CUANDO SE observa el empeño sistemático del Gobierno en indultar a agentes policiales condenados por torturas, o de reciclarlos en otras funciones oficiales, burlando las penas de suspensión o inhabilitación que conllevan sus condenas, es difícil no ver en ello una actitud benevolente ante conductas que son la negación misma de las funciones encomendadas a los cuerpos y fuerzas de seguridad del Estado en una sociedad democrática. Hasta el punto de enmendar la plana a los tribunales de justicia, si fuera necesario.El último ejemplo de esta actitud -en definitiva, un favorecimiento que vulnera, entre otros principios, el de igualdad ante la ley- es el protagonizado por dos de los guardias civiles condenados en firme por torturar a Juana Goikoetxea en 1984. No solamente tales agentes han sido rescatados para otras funciones en el seno del Ministerio del Interior, a pesar de la inhabilitación decretada por el tribunal, sino que es posible que el Gobierno les indulte sin pasar un solo día en prisión. El tribunal sentenciador -la Audiencia de San Sebastián- se ha opuesto a la concesión del indulto, pero el ministerio fiscal, más sensible a veces a los deseos del Gobierno que a las estrictas exigencias de la legalidad, se ha mostrado favorable a dicha medida de gracia.

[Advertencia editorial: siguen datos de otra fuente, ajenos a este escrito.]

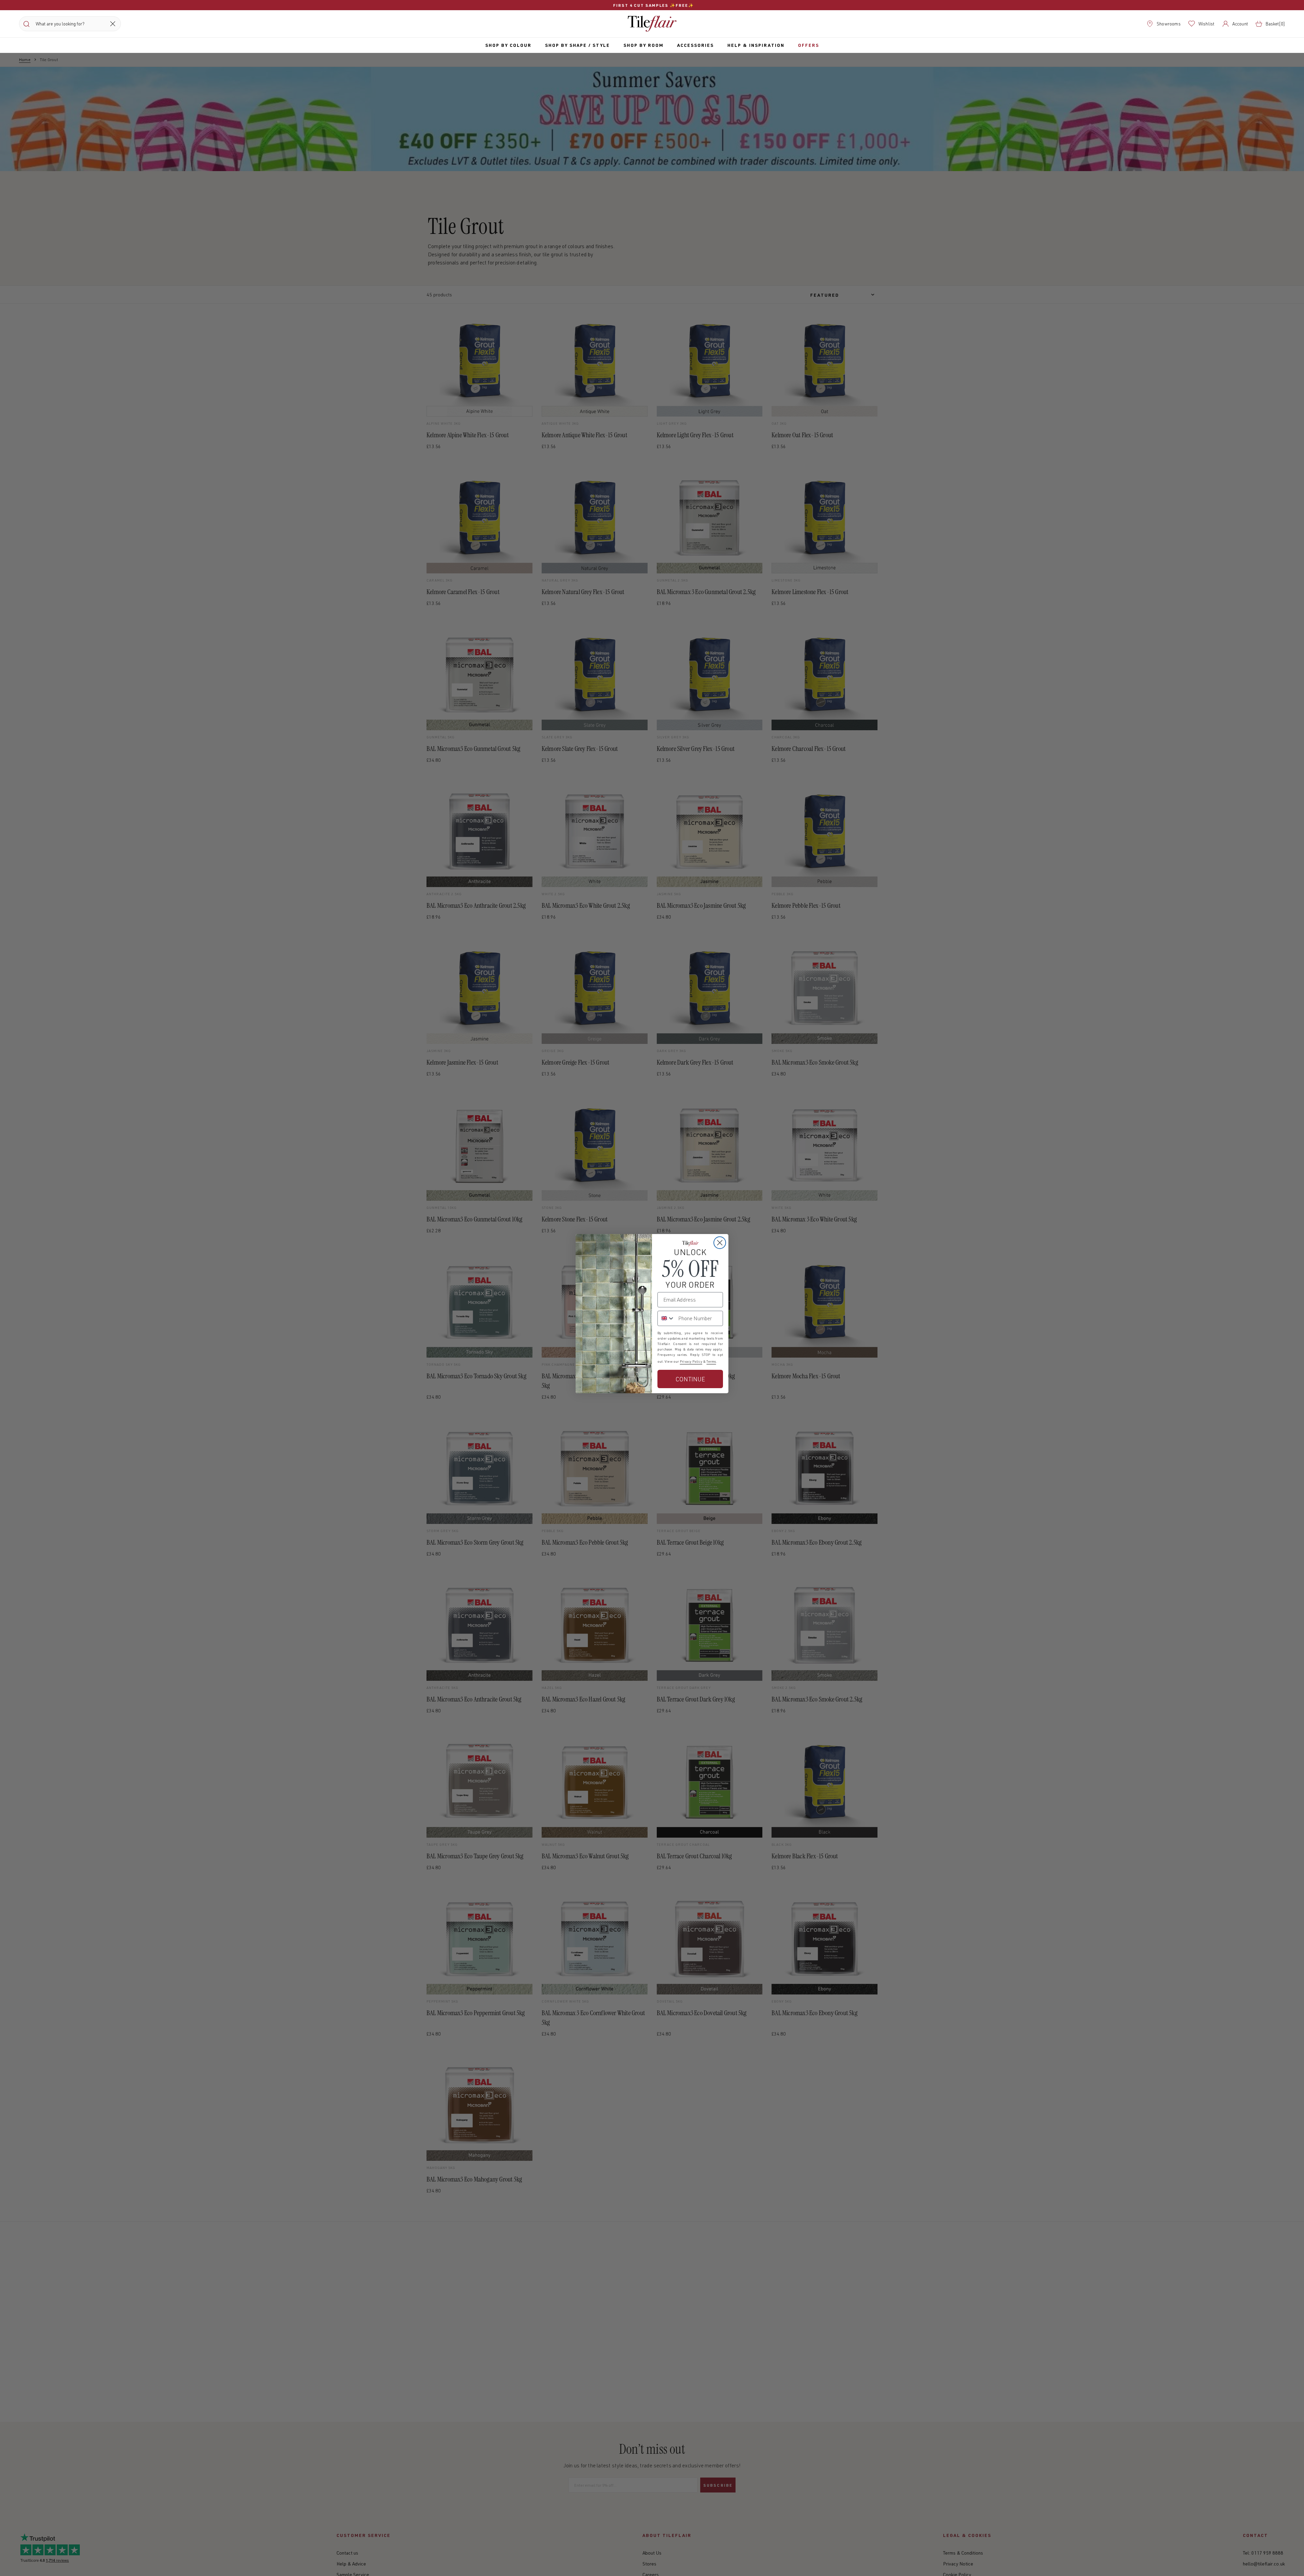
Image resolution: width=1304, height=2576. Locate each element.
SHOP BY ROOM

La consolidación del sistema democrático en España ha propiciado en estos años un avance considerable en el respeto de los derechos y garantías del detenido. Pero el trato de favor que se detecta en la Administración hacia los funcionarios condenados por torturas -prácticamente ninguno llega a ingresar en prisión, muy pocos cumplen las penas de inhabilitación y, si es necesario, son indultados- es un síntoma preocupante de desarme social e institucional frente a la tortura. Un síntoma que de alguna manera también es detectado por los informes anuales de instituciones como la del Defensor del Pueblo.

Pero esta protección también revela un uso improcedente del derecho de gracia -el indulto-, amén de la existencia de toda una retahíla de subterfugios para burlar la ley por parte de quien más debería respetarla: la Administración. El indulto se desnaturaliza cuando se utiliza como medio de anular la sanción penal impuesta por los tribunales, salvo que en ese momento la ley vigente esté desfasada respecto de los valores comúnmente aceptados por la sociedad (es, ahora, el caso del aborto). ¿Pero se atrevería alguien a afirmar que la tortura es una práctica socialmente admitida? La concesión del indulto a funcionarios convictos por sentencia firme de torturas supone de hecho admitir que no la merecen. Sobre todo cuando se produce inmediatamente después de pronunciada la sentencia condenatoria, sin esperar siquiera a que se cumplan los requisitos que suelen exigirse en estos casos: la ejecución de una parte de la condena.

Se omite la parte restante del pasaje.